The photo above shows open mussel shells and closed (dead) clams. The mussel shells were collected recently, the closed clam are fossils.
A clam's muscles keep the clam shell closed. When a clam dies, its shell opens (as does a mussel's shell) Also, if a clam is buried in sediment, it can dig its way out. That's what clams do. That brings up the question: why are essentially all fossil clam shells, around the world, closed?
The only explanation is that the clams were buried so quickly and deeply that they could not dig their way out. And the pressure of the deep layers of sediment prevented the shell from opening when the buried clam died. We don't see conditions capable of doing that today. In addition, we see fossil closed clams globally. Whatever did this was not only massive, it was global.
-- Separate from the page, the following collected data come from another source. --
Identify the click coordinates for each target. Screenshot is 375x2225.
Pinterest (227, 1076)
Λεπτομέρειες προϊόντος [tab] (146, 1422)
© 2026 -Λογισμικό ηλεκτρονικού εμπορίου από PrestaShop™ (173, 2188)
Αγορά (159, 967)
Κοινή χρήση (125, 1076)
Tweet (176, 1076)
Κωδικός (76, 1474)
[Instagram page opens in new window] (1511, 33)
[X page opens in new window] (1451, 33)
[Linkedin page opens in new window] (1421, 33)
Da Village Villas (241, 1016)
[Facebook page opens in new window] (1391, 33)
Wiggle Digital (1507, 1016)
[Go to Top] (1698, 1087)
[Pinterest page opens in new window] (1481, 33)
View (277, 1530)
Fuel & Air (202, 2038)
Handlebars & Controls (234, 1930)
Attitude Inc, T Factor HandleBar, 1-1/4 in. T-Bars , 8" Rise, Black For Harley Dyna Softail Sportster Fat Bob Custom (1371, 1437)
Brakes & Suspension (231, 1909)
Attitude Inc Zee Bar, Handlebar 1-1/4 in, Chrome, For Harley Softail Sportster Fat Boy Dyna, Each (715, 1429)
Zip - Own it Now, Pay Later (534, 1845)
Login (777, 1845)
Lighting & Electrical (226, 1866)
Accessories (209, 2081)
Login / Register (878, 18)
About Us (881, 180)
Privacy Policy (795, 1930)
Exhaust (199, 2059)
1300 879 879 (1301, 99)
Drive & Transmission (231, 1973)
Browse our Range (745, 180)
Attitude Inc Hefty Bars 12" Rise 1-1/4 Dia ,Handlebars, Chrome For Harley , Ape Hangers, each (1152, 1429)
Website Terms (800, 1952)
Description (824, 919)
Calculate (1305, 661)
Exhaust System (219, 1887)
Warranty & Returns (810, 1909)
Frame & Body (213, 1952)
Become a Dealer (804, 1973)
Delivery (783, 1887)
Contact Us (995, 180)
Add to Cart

The only historical event that produced the right conditions to bury clams around the world quickly and deeply was Noah's Flood.
Flat Sediment Layers
Location: Flaming Gorge, Wyoming
Notice the different layers of sediment in the above photo. The boundary between layers is essentially a flat plane. If it took millions of years to deposit all these layers, as evolutionary theory states, there should be signs of erosion and vegetation growth within the layers. But there is none. Each layer is pancaked on top of the other. If the earth is millions of years old, what we observe here, and across the western North America, and around the world, is impossible. On the other hand this is exactly what we'd expect to see as the result of a global flood as described in the Bible.
While we are on the subject of sediment lays, another characteristic is that some of them span entire continents and even go into other continents. These are called Megasequences. Sediments are deposited by water. What size flood would it take to deposit up to 2000 meters thick across an entire continent? And the characteristic of these deposits are not like what would be expected from long term increases in water level.
Can rock such as shale or limestone be bent? Without breaking it? No.Rock doesn't bend. That's ridiculous Yet, in the Connecticut Valley where our dinosaur tracks come from, rock layers are bent at sharp angles. The same is seen in the western states, and in the Middle East, and around the world. How could rock be bent ion a massive scale, but not be broken?
The answer is that the rock had to have been bent while it was soft sediment, not yet hardened into rock. The means these thick, bent layers of sedimentary rock had to have been deposited quickly, not over time periods stretching out over millions of years. The lower layers of sediment would not have stayed soft waiting for the upper layers to be deposited. Bent layers are impossible stretched out over an evolutionary time frame. However, they are exactly what we'd expect to see as the result of a year long global flood.